According to DisplaySearch TV shipments in 2010 will reach more than 243 million units, a 16% increase from 2009. LCD TV shipments are expected to grow to 188 million units worldwide, up from 145 million units in 2009.
In Australia TV prices could fall even further as most TV vendors trade in the US dollar when buying goods from overseas. This coupled with the Australian dollar hitting $0.99 to the US dollar could result in cost savings being passed onto consumers say retailers however most analysts are tipping that vendors will “pocket” the savings in an effort to make up for heavy discounting in the first half of 2010.
DisplaySearch said that LCD remains the dominant TV technology worldwide, accounting for at least half of all TV shipments in nearly every region including Australia, they also said that demand driven by big sporting events was starting to wane and that the FIFA World Cup were had been “somewhat disappointing” in both Australia and Europe resulting in several vendors having large build ups of unsold inventory in the channel.
Despite weak sales in markets like Europe and the USA solid growth in markets like Asia Pacific will offset this weakness and contribute to 20% Y/Y growth during the second half of 2010 said DisplaySearch.

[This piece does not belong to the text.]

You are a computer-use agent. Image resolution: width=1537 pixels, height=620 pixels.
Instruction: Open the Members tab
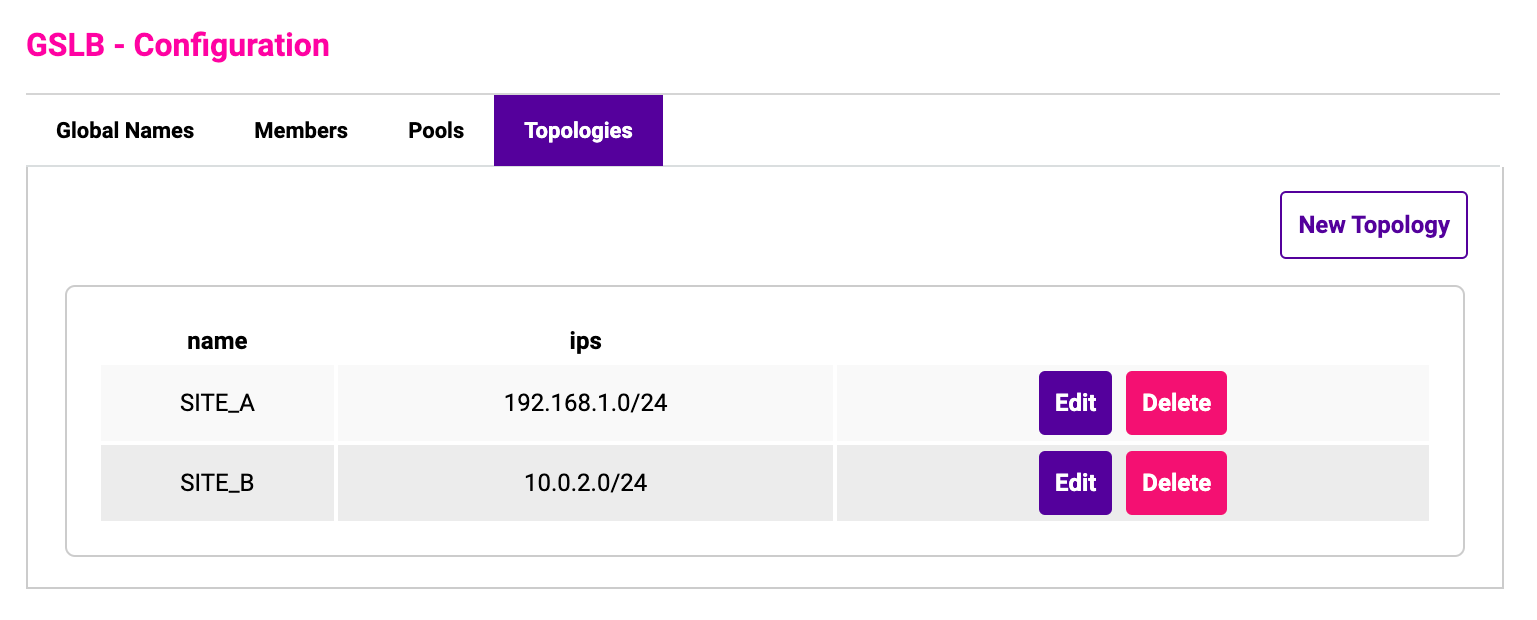(x=301, y=131)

At the same time, LCD TV street prices are expected to start falling more vigorously in Q4’10, especially for LED-backlit LCD TVs as an oversupply of LCD TV panels resulted in falling panel costs during Q3’10.
Consumers are very interested in LED LCD TV technology, but premiums were very high in early 2010. Manufacturers have greatly increased the assortment of LED LCD TVs in their line-ups, and consumers still seem to be waiting for premiums to fall on LED-backlit models.

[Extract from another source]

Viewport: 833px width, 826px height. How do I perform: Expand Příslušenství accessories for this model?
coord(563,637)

Sales of lower-priced CCFL-backlit LCD TVs continue to decline despite having much lower prices. DisplaySearch projects that average LED LCD TV prices will fall at twice the rate of CCFL LCD TV prices during Q4’10. This should cause an improvement in growth rate, in some markets.

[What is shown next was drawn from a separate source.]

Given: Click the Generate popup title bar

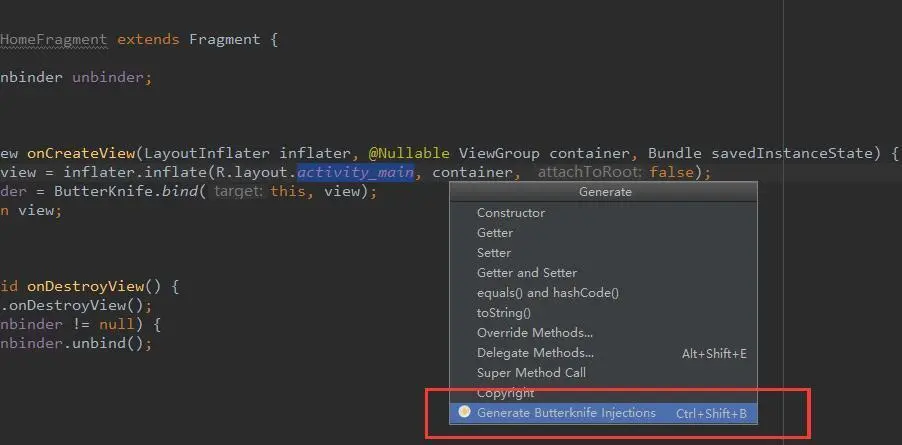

DisplaySearch expects LED LCD TVs to account for the majority of LCD TV shipments in 2011, as the cost premium reduces quickly and manufacturers continue to transition their LCD TV line-ups away from older CCFL technology. More than 50% of LCD TV shipments will be based on LED backlight technology in 2011, up from 20% in 2010.
Demand for plasma TV continues to be robust, as LCD TV price declines have slowed while plasma TV has maintained similar rates of price erosion. The result is that plasma TV shipments are now expected to approach 18 million units in 2010, a 25% increase from 2009, even though shipments actually declined Y/Y.
According to Hisakazu Torii, DisplaySearch Vice President of TV Research, “Because of the very strong pricing advantage of large screen sizes and large improvements in power consumption and thinness, plasma TV continues to be a key display technology in the TV category, especially among a base of fans that favor this technology for picture quality and 3D performance.”